April 23, 2026 · 8 min read · Aizhan Azhybaeva

Ragas on Kubernetes: Continuous RAG Evaluation in Production (2026)

Run Ragas evaluations as a production Kubernetes workload: offline eval suites, online LLM-as-judge sampling from Langfuse traces, drift detection, and closing the RAG quality loop with automated alerts and SLO-based rollback.

Ragas on Kubernetes: Continuous RAG Evaluation in Production (2026)
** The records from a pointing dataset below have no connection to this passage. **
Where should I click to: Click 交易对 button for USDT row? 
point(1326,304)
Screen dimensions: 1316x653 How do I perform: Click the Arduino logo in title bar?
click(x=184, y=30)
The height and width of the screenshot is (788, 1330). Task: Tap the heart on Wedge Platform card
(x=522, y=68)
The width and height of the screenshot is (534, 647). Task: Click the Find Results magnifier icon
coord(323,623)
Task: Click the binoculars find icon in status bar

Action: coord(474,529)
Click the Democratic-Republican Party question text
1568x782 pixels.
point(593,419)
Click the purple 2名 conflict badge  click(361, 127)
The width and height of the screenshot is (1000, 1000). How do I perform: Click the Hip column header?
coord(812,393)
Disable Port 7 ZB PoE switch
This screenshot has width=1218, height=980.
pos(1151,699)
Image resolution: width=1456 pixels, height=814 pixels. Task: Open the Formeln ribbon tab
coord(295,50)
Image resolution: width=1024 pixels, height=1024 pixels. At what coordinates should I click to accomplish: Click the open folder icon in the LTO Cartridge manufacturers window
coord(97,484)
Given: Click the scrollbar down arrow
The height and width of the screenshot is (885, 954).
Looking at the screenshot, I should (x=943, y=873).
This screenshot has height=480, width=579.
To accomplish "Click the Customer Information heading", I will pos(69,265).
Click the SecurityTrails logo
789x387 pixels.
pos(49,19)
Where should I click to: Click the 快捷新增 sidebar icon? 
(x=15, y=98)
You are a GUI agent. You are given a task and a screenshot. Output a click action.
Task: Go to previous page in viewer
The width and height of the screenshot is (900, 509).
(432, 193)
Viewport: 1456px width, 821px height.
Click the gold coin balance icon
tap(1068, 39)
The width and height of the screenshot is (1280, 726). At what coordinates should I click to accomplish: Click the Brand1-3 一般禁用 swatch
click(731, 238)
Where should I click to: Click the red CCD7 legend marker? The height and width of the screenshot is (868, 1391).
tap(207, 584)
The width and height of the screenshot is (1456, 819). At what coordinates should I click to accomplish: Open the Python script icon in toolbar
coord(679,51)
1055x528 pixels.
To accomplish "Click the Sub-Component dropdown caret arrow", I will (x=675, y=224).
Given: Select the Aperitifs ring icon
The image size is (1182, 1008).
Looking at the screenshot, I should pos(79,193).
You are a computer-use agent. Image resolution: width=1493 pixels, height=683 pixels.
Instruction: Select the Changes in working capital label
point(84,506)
RAG quality is not a one-time measurement - it’s a continuous SLO. Your retrieval degrades when the corpus evolves. Your generation drifts when you change models. Your context precision drops when you add new document types that look superficially relevant. Without continuous evaluation, the drift stays invisible until a user complains. Ragas on Kubernetes is the pattern we deploy to catch it.

This is the final post in our AI engineering stack series - it closes the loop back to Langfuse, which captures the traces that evaluation scores.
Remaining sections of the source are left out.